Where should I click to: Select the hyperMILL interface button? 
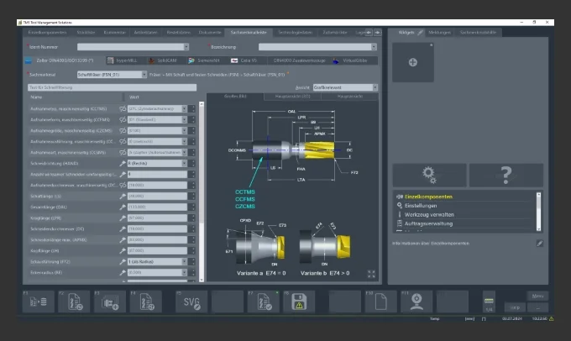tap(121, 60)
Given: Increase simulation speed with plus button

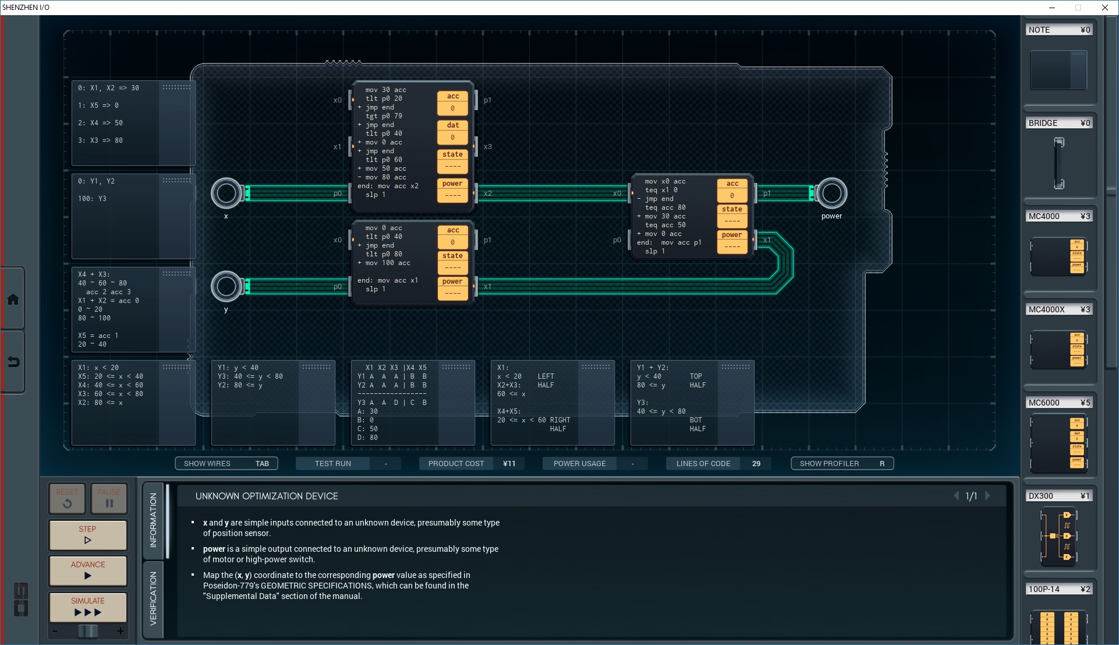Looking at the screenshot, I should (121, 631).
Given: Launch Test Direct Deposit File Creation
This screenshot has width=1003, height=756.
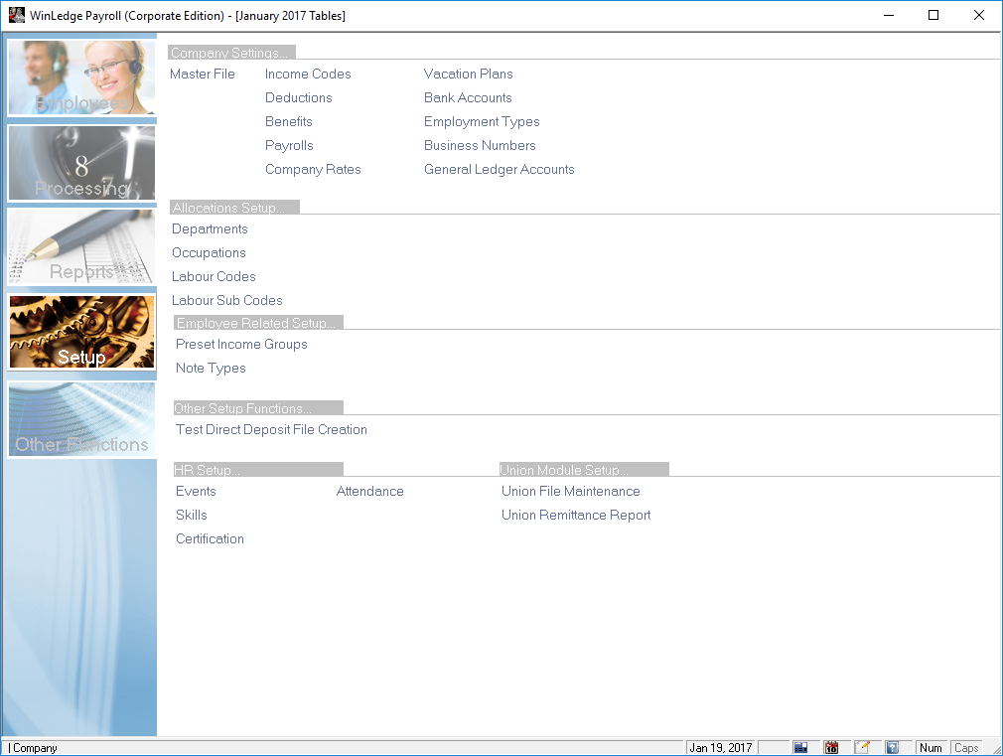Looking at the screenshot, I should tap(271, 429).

TO DO ▸ Reproduce the listing above word for word, and leave the pictures out.

ANSWER TO THE TASK ▸
Where should I click to: Select the hyperMILL interface button? 
tap(121, 60)
Given: Increase simulation speed with plus button

Looking at the screenshot, I should (121, 631).
Given: Launch Test Direct Deposit File Creation
This screenshot has width=1003, height=756.
Looking at the screenshot, I should tap(271, 429).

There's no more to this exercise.